## HOW TO COMPLETE THIS TASK
The reply should hold only the lines from the one with "The height and" through the end of the data, each given exactly.

[Data entries]
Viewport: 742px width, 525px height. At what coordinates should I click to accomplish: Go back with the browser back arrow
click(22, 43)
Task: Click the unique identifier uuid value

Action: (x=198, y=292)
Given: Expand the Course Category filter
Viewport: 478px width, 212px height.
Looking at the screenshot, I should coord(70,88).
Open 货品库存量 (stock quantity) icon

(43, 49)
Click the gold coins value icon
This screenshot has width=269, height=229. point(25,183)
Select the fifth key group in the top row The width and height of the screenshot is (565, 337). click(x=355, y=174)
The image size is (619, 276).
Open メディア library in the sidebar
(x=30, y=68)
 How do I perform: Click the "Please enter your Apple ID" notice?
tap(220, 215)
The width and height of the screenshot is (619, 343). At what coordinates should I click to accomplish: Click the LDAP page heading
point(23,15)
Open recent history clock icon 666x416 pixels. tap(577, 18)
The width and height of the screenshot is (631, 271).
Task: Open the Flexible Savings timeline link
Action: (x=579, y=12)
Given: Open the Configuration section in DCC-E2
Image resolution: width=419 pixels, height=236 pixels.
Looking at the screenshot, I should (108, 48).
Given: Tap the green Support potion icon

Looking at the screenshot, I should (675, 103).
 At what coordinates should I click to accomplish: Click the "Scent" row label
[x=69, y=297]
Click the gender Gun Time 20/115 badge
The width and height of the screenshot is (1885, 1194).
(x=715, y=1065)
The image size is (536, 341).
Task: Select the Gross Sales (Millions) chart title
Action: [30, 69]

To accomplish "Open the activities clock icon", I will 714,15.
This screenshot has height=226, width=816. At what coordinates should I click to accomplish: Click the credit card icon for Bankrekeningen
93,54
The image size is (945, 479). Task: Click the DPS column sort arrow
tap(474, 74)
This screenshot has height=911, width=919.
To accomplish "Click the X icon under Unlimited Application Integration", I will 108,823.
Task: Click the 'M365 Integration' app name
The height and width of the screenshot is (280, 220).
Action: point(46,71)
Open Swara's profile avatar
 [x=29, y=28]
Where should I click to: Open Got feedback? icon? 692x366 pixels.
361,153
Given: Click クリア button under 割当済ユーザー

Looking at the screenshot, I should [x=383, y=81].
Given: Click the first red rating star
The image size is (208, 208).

## SOLUTION TO THIS PROBLEM
The height and width of the screenshot is (280, 220).
Action: point(46,71)
Open Swara's profile avatar
 [x=29, y=28]
Where should I click to: Open Got feedback? icon? 692x366 pixels.
361,153
Given: Click クリア button under 割当済ユーザー

Looking at the screenshot, I should [x=383, y=81].
Given: Click the first red rating star
The image size is (208, 208).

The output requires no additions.